Task to carry out >> Say how many lines in the material below hold the word "agent", and say nothing else.

Data to process >>
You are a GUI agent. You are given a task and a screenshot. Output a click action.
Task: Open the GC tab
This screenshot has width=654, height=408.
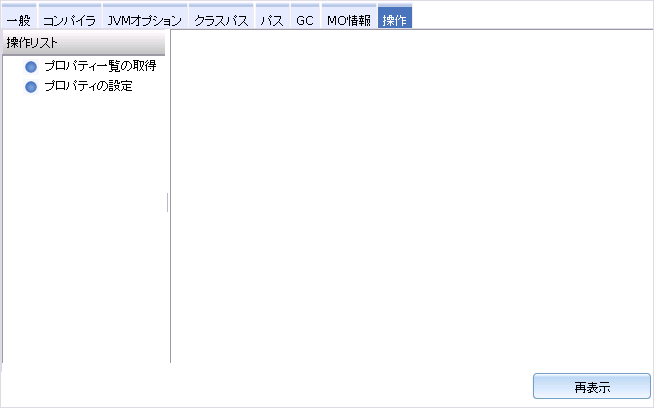305,20
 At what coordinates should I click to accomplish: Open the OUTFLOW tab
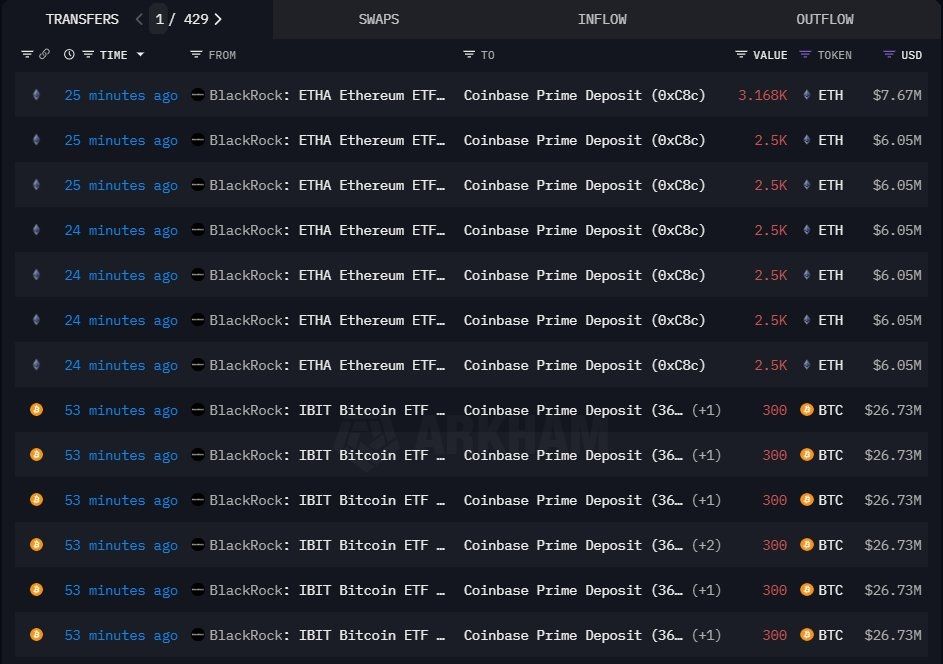point(825,19)
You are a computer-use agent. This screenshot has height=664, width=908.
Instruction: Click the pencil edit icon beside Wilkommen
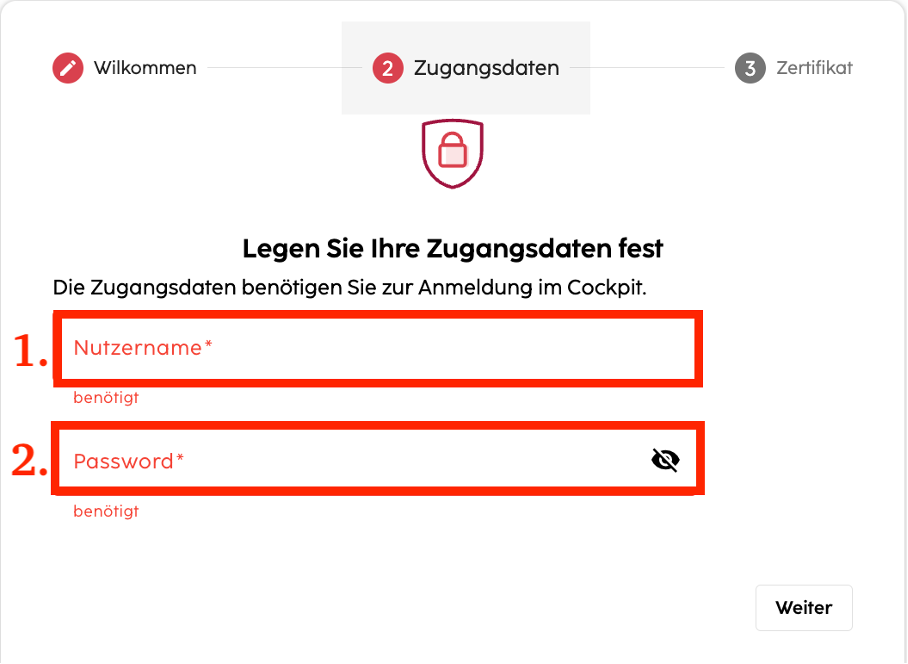(x=68, y=68)
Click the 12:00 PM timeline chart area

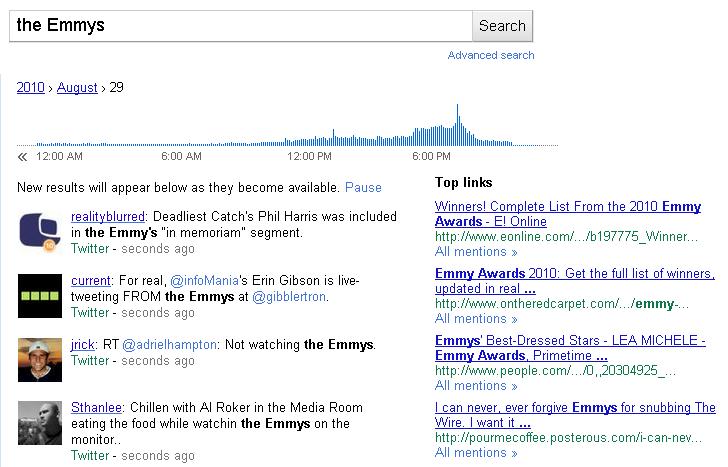pos(309,139)
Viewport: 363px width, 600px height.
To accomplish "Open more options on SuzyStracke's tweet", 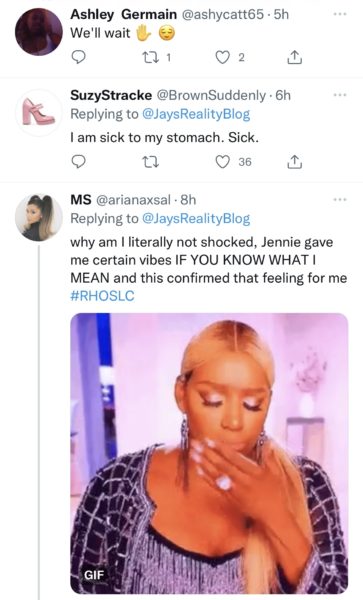I will (340, 95).
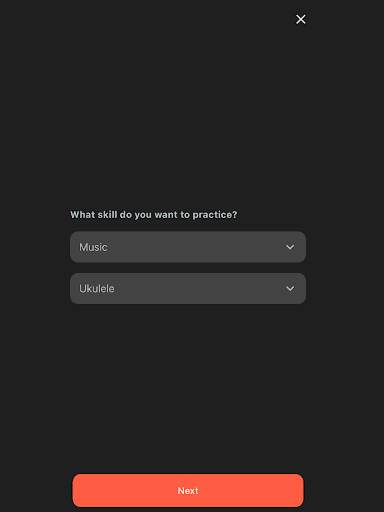Exit the practice setup with the cross
Screen dimensions: 384x512
301,19
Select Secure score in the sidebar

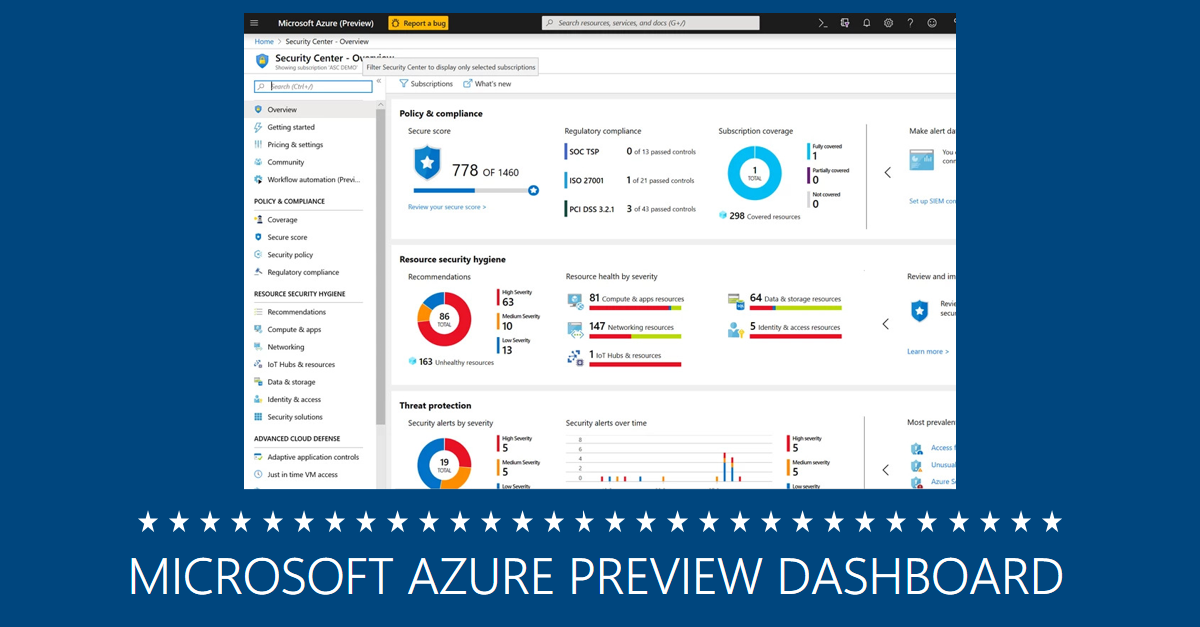tap(288, 237)
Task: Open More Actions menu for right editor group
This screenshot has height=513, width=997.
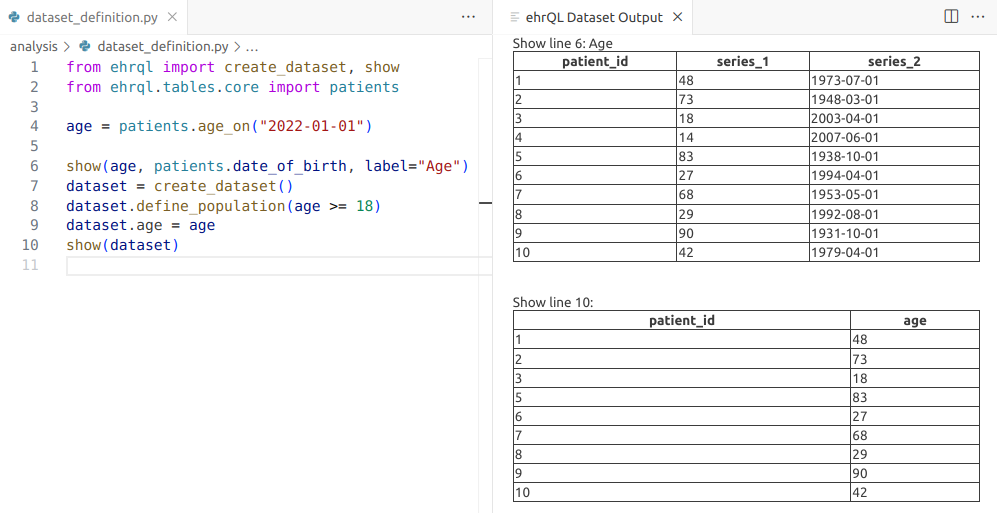Action: [978, 17]
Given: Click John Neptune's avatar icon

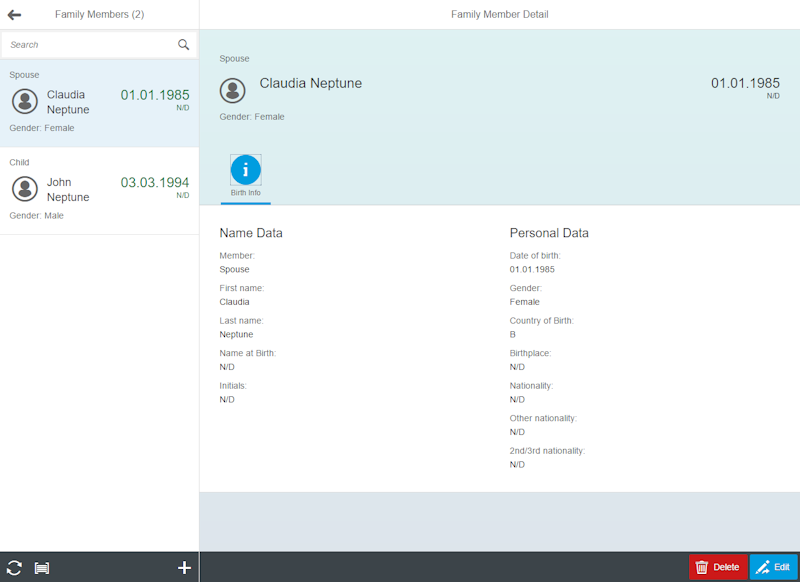Looking at the screenshot, I should pyautogui.click(x=25, y=188).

Reply to the exercise >> 2